Le petit nègre, me disent des Pères de la Congrégation du Saint-Esprit, traverse, au moment de la puberté, une crise très troublante. La fille, à laquelle les traditions ont réservé un rôle absolument passif, se laisse tomber dans un abaissement dont elle n’essaie guère de se relever. Pour elle, il n’est pas question de développement moral ou intellectuel. « La crise des passions la laisse noyée dans les sens et dans la vie matérielle. même chrétienne, elle garde son indolence et sa morne résignation ; aussi revient-elle ou plutôt retombe-t-elle assez lourdement aux coutumes et aux superstitions ancestrales. Là est le grand obstacle à la complète régénération de la race noire. »
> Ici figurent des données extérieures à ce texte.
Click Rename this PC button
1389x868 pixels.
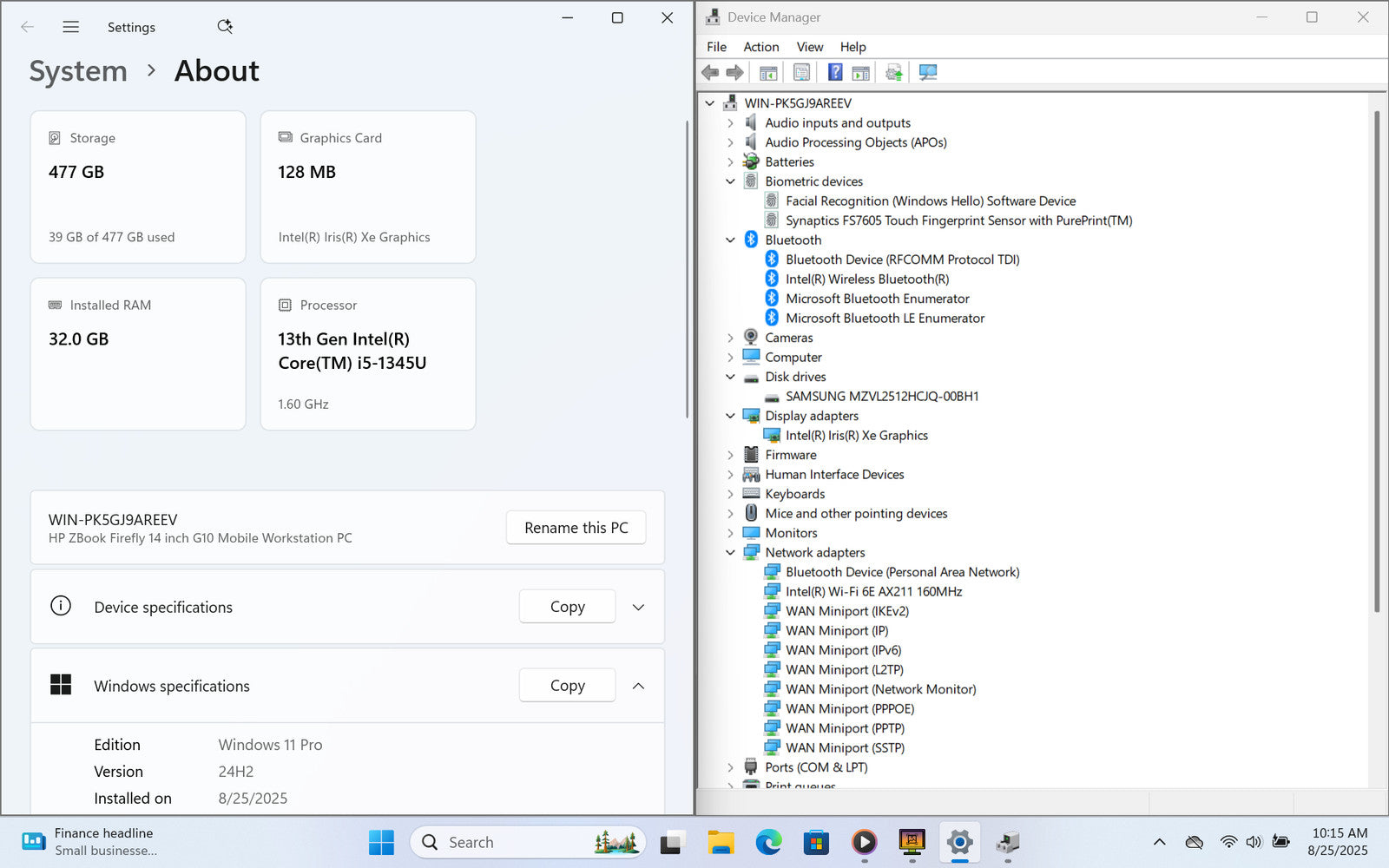point(576,528)
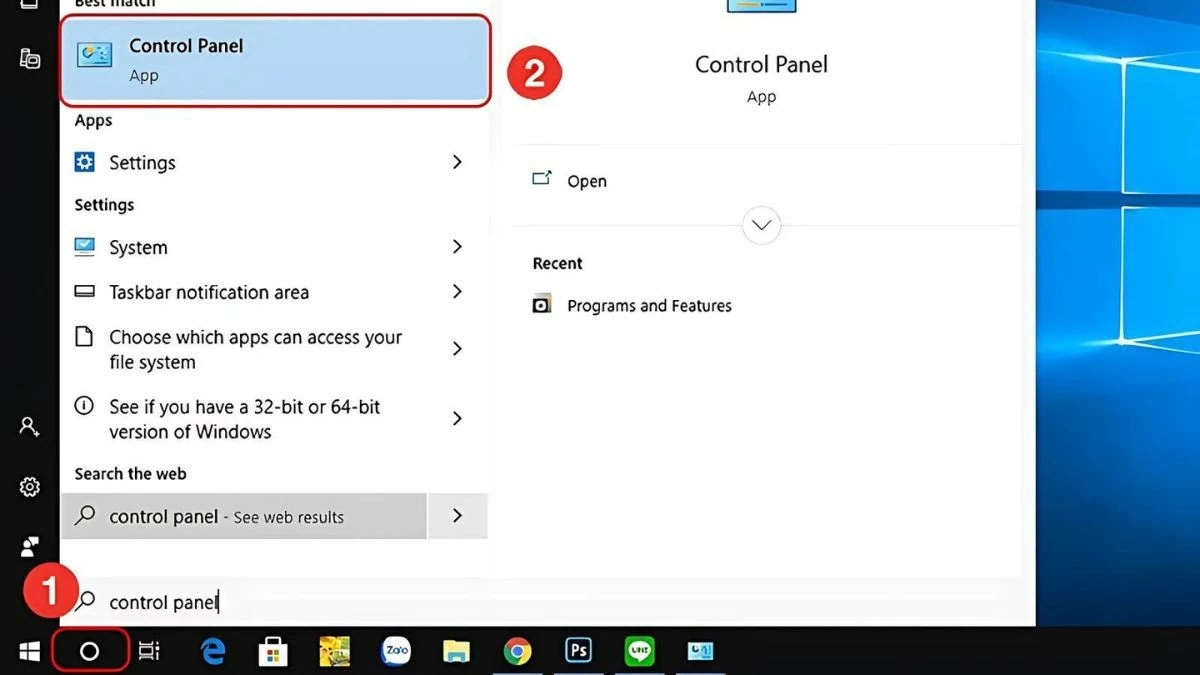This screenshot has width=1200, height=675.
Task: Click the Open link for Control Panel
Action: tap(586, 181)
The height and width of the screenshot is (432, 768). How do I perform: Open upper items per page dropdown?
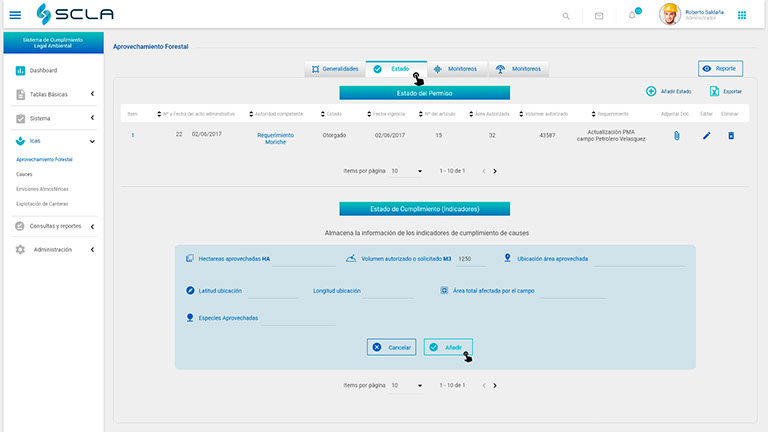click(x=407, y=171)
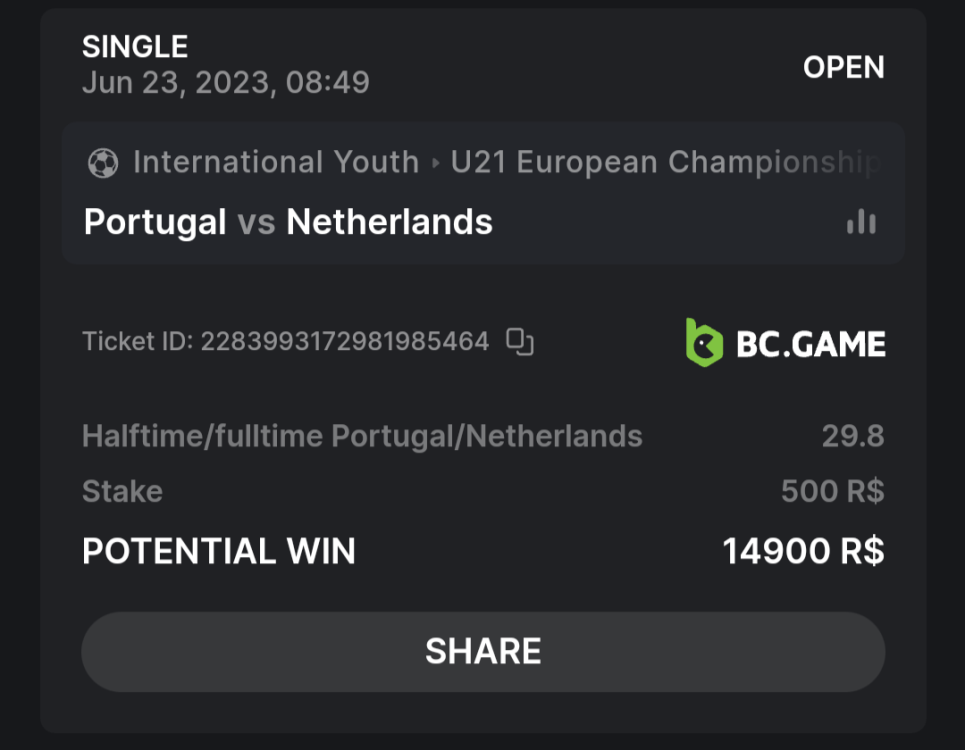The image size is (965, 750).
Task: Click the Jun 23, 2023 timestamp
Action: click(225, 82)
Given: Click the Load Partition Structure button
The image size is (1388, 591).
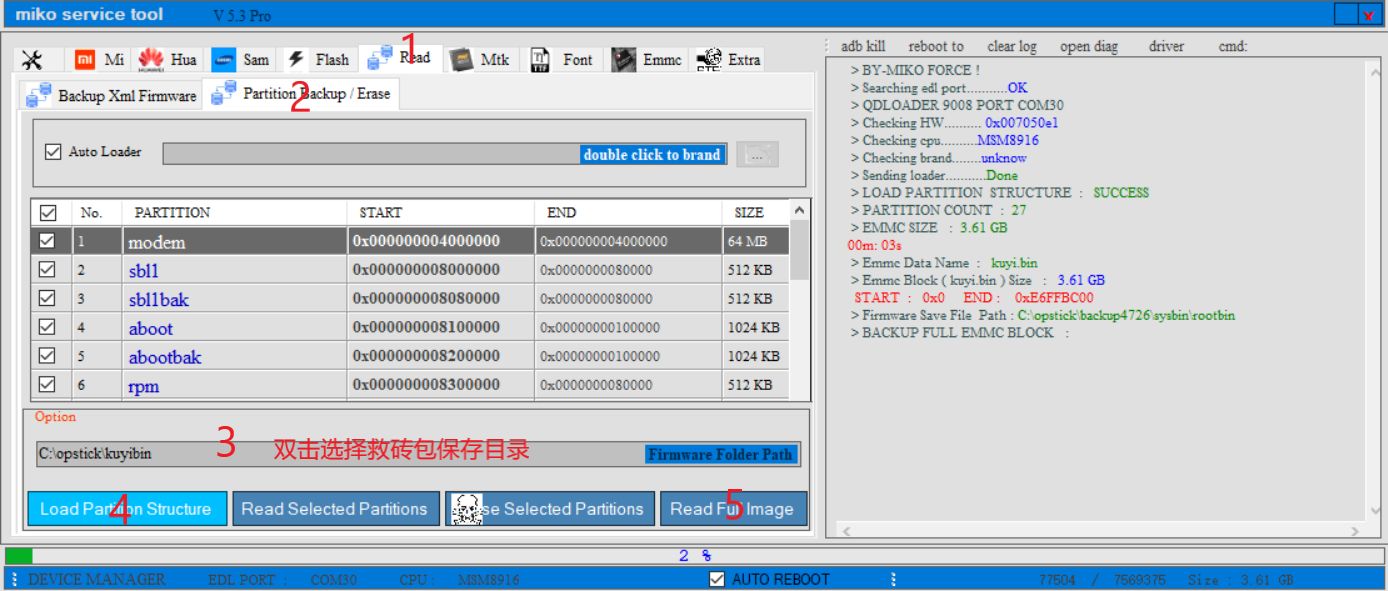Looking at the screenshot, I should 126,508.
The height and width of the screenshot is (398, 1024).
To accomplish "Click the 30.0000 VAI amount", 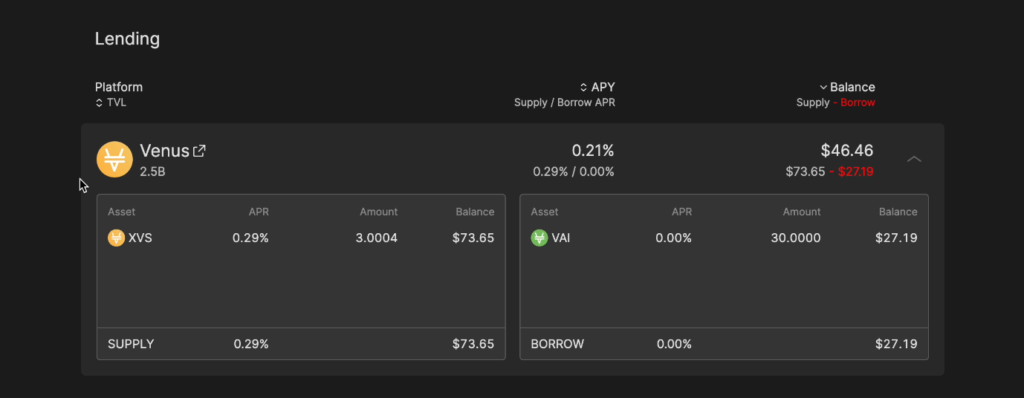I will (x=795, y=238).
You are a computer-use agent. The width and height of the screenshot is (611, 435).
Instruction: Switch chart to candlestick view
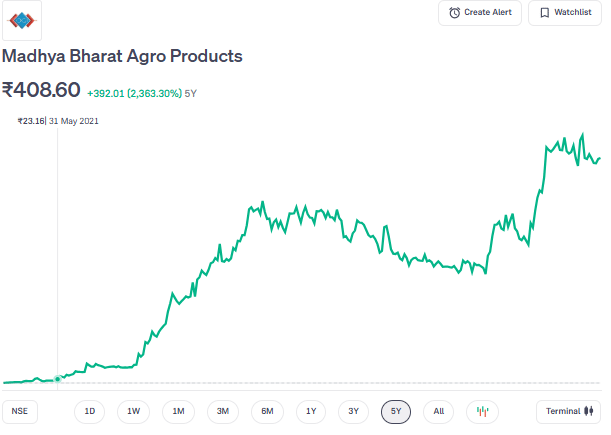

Sur les enfans du sexe masculin, l’hérédité pèse moins. J’appelle toutefois l’attention sur le témoignage du missionnaire. On pourrait croire qu’à ses yeux, du moment où l’enfant a été baptisé, a appris tant bien que mal son catéchisme et a fait sa première communion, il est transformé. Non ! des hommes de tant d’expérience n’ont point tant d’optimisme ; leur jugement n’en est que plus sûr. Certainement, ils font une différence entre le petit païen resté païen et le petit converti. « Le premier est sournois, dissimulé, a les traits plus durs, et ce caractère s’accentue avec l’âge. Le petit chrétien est apprivoisé : il est plus ouvert, plus affable et plus affectueux : son sourire s’épanouit plus franchement ; il est capable de délicatesse. La fameuse crise passée, devenu homme et marié chrétiennement, il persévère d’ordinaire ; et, s’il n’est pas sans défaut, s’il a même de la peine à se débarrasser de la paresse, du mensonge et du vol, il mène une vie morale. »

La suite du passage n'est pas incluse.